The advisory was issued largely in response to SB 43, which requires employees who claim workplace discrimination prove bias is an explicit reason for being fired, rather than just a contributing factor. It was also in response to a "series of questionable, race-based incidents occurring statewide recently."
We wanted to look into Johnson’s statement about racial disparities in Missouri. Are law enforcement officers a full 75 percent more likely to pull over and search an African American?
Stops versus searches
When we reached out to the NAACP, communications director Malik Russell said Johnson may have gotten some of his numbers mixed up, since he didn’t have the data in front of him. But he emphasized the larger point, saying the difference between the numbers that he might have mixed up is small.

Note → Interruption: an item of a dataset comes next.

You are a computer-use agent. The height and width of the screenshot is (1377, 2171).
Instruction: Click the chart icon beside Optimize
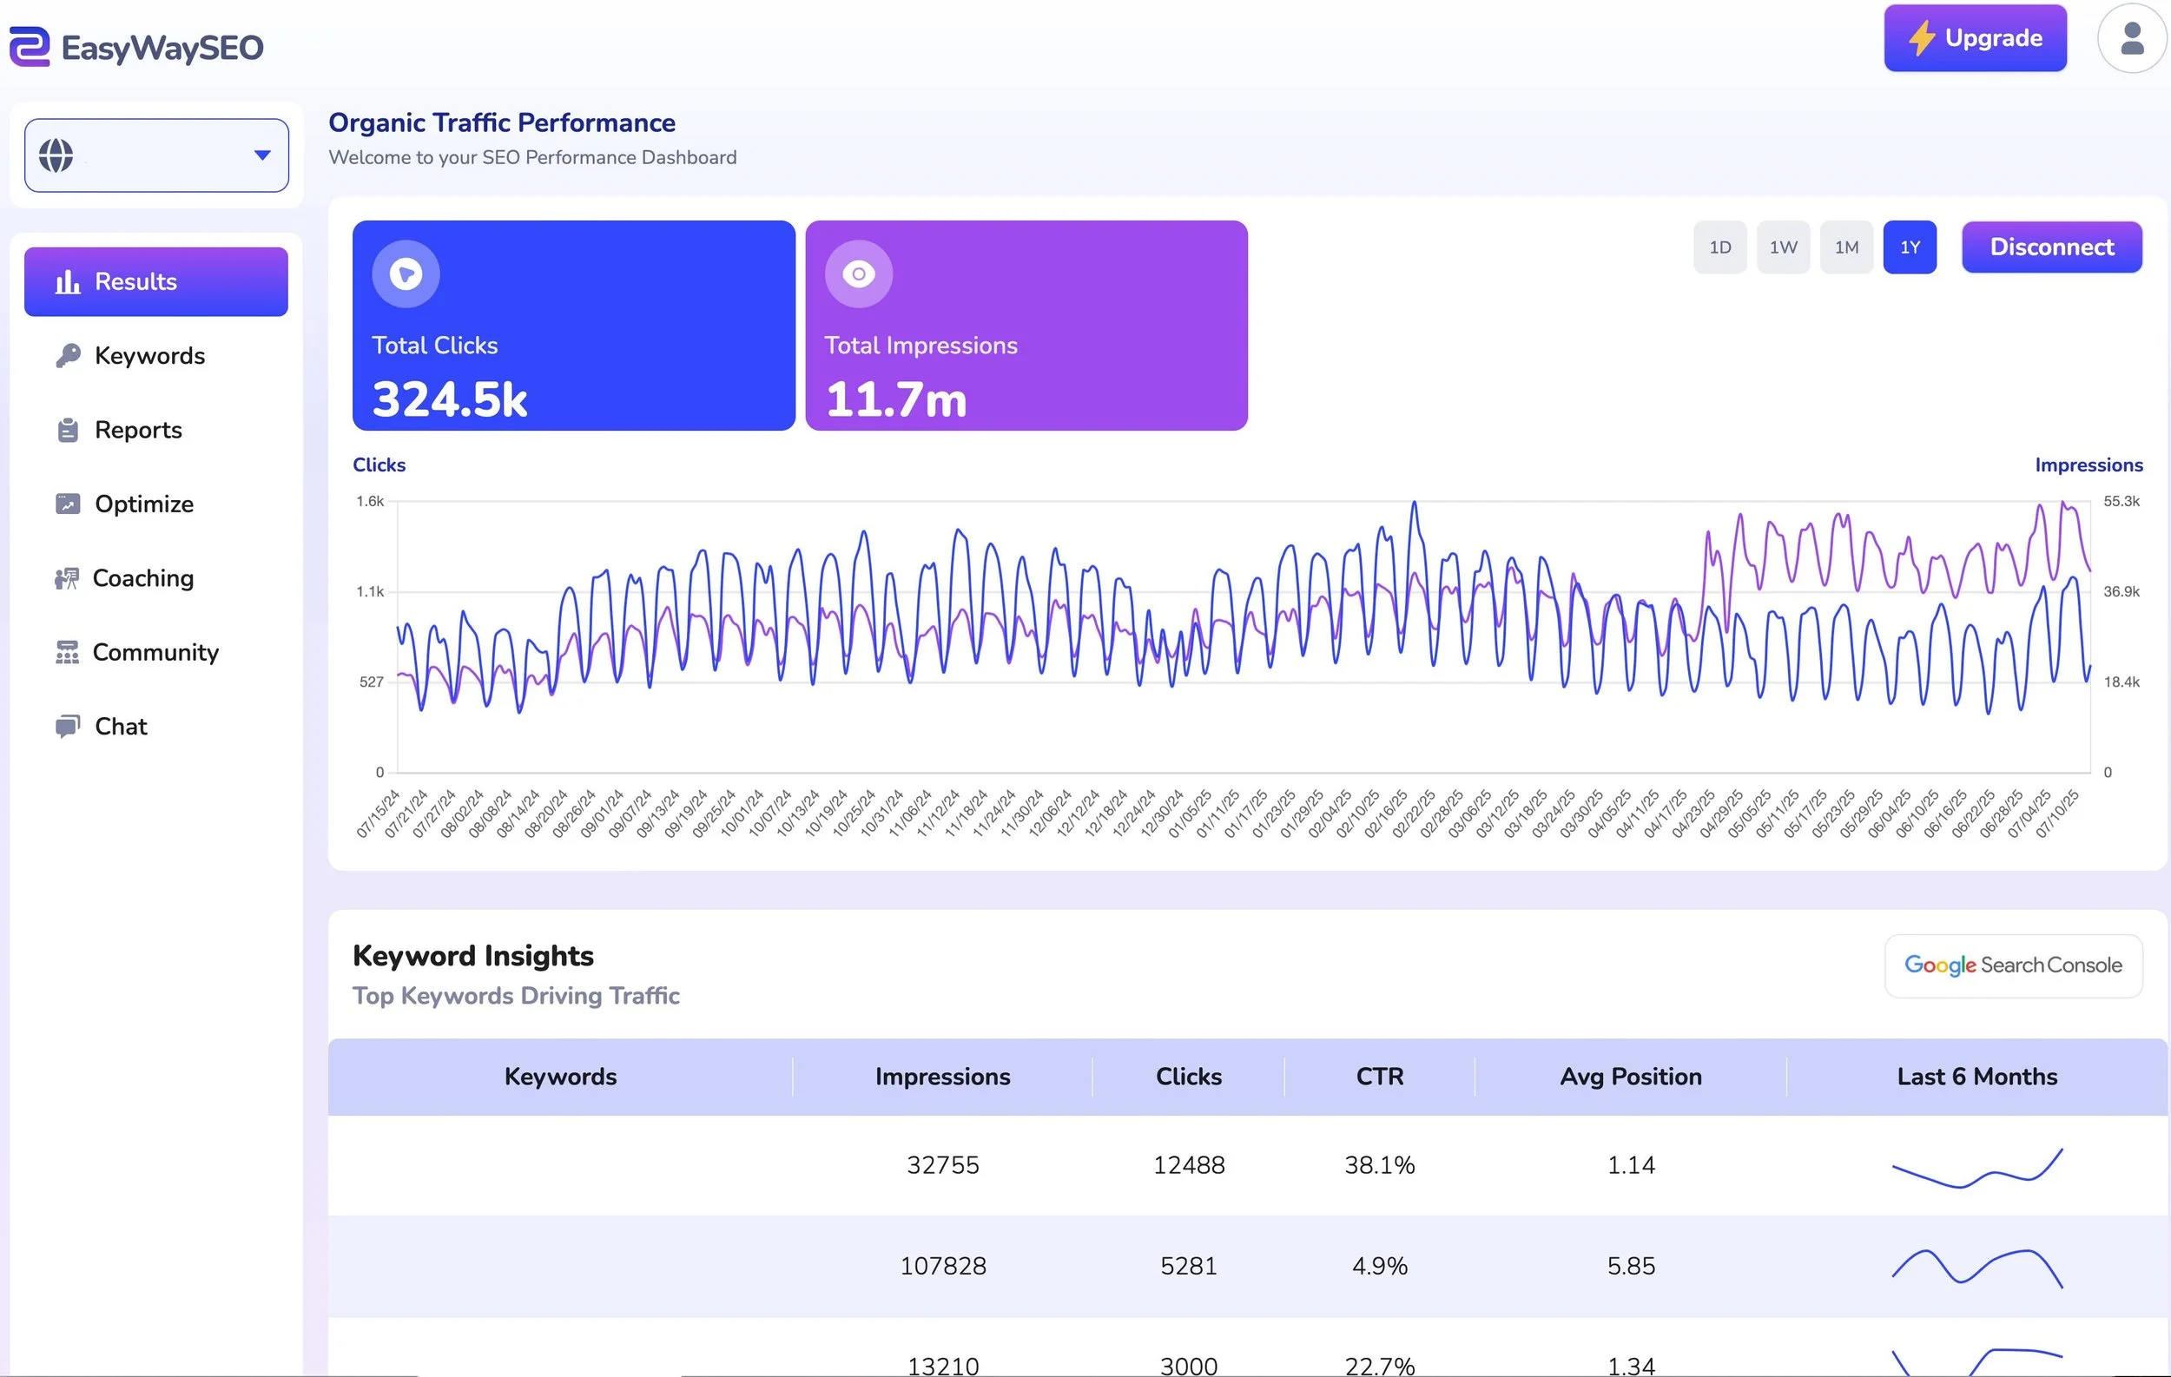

Russell didn’t give any additional evidence, but the statement announcing the advisory cited data from the attorney general’s office.
In 2000, concerns from both Missouri residents and the legislature prompted the passage of a law that requires law enforcement officers collect specific information, including race, for every traffic stop. Each agency must provide this data to the attorney general, who in turn sends it to the governor.

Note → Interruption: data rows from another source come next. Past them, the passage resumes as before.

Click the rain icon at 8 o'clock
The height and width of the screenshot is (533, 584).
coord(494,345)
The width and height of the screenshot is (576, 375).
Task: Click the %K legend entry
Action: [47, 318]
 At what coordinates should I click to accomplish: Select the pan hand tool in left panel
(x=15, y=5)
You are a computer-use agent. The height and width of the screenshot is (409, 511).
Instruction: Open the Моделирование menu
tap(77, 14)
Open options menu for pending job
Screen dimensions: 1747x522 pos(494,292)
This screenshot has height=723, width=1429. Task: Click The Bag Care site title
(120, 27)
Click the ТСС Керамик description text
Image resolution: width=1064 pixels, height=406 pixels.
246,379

A team of researchers has been compiling this information for the attorney general since 2001.
The 2016 Vehicle Stops Report Executive Summary from the attorney general’s office breaks down the data related to vehicle stops last year. There were 21 agencies that did not submit the data by the required date and 58 agencies that reported no stops out of 682 law enforcement agencies in the state.
Blacks represent 10.9 percent of the driving population and 18 percent of all traffic stops, while whites represent 82.8 percent of the population and 78 percent of stops.
Richard Rosenfeld, a criminology professor at the University of Missouri-St. Louis, has been on the research team since 2001.
Rosenfeld said the researchers divided stops made by the number of people 16 years and older in the state to come up with a "stop rate." A value of one means there is no disparity, values greater than one mean there is overrepresentation, and values below one mean there is underrepresentation.
The disparity index, which is the proportion of stops divided by the proportion of the population, was 1.65 for blacks last year, overrepresenting the black population by 65 percent. Whites, on the other hand, were stopped at a .94 rate, underrepresenting the white population by 6 percent.
Researchers divided 1.65 by .94 to get 1.75, or a 75 percent higher stop rate for blacks than whites. This is the number Johnson used in his statement.
But stops and searches are different things.
Blacks are 57 percent more likely to be searched than whites. (Formula: 8.77 percent search rate for blacks divided by 5.57 search rate for whites = 1.57.)
Johnson stated that African Americans in Missouri are 75 percent more likely to be stopped and searched by law enforcement officers than caucasians.
Blacks in Missouri are 75 percent more likely to be stopped by law enforcement officers than whites, which is reflected in the attorney general data.
That’s not true about searches. Blacks are 57 percent more likely to be searched than whites. The discrepancy in searches is huge, but it’s not 75 percent.
We rate Johnson’s statement Half True.